## Start Raw data
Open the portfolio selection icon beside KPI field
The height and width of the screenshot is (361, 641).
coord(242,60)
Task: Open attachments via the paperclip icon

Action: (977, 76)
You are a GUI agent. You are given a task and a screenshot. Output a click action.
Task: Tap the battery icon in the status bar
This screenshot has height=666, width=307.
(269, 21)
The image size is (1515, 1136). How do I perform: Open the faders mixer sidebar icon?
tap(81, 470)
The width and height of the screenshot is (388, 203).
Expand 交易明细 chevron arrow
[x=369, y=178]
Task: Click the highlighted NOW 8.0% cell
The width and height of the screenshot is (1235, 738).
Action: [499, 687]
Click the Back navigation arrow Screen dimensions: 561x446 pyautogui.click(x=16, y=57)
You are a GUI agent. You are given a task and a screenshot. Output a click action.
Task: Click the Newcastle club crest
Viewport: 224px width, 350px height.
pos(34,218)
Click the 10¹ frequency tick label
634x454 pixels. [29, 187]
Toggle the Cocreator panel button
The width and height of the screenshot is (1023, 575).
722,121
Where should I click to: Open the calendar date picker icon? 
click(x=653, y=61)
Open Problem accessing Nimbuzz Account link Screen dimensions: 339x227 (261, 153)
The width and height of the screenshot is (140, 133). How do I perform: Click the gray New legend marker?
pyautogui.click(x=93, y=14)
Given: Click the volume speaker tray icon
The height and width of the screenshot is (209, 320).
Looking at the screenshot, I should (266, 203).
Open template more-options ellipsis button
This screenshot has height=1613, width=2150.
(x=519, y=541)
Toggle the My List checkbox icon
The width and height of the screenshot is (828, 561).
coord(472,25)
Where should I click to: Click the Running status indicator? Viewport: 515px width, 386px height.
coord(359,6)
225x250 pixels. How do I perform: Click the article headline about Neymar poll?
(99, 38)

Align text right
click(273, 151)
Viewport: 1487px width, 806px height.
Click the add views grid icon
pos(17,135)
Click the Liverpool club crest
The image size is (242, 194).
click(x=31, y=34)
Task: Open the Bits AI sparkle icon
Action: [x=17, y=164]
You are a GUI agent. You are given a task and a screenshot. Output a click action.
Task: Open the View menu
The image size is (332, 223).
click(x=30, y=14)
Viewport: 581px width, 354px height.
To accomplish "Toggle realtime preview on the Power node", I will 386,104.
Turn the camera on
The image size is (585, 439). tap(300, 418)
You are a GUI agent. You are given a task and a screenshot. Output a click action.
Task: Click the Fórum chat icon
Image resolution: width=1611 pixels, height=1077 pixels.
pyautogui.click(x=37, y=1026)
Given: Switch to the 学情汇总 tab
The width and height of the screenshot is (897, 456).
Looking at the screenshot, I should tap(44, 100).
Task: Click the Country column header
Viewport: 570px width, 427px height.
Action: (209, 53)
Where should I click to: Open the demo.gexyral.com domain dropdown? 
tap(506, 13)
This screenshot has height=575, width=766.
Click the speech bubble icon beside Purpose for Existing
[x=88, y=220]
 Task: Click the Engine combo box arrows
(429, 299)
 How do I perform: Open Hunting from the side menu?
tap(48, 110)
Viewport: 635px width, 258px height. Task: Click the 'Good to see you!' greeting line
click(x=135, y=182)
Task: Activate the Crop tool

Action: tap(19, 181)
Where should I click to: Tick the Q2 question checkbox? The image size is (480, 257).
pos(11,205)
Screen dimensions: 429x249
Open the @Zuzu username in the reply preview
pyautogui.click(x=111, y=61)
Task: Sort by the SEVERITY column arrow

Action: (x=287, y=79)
## End Raw data
**Task directions**
Please copy the items word for word, from the start of the items through the line containing "Click the Back", including both ends.

**Completed exercise**
Open the portfolio selection icon beside KPI field
The height and width of the screenshot is (361, 641).
coord(242,60)
Task: Open attachments via the paperclip icon

Action: (977, 76)
You are a GUI agent. You are given a task and a screenshot. Output a click action.
Task: Tap the battery icon in the status bar
This screenshot has height=666, width=307.
(269, 21)
The image size is (1515, 1136). How do I perform: Open the faders mixer sidebar icon?
tap(81, 470)
The width and height of the screenshot is (388, 203).
Expand 交易明细 chevron arrow
[x=369, y=178]
Task: Click the highlighted NOW 8.0% cell
The width and height of the screenshot is (1235, 738).
Action: [499, 687]
Click the Back navigation arrow Screen dimensions: 561x446 pyautogui.click(x=16, y=57)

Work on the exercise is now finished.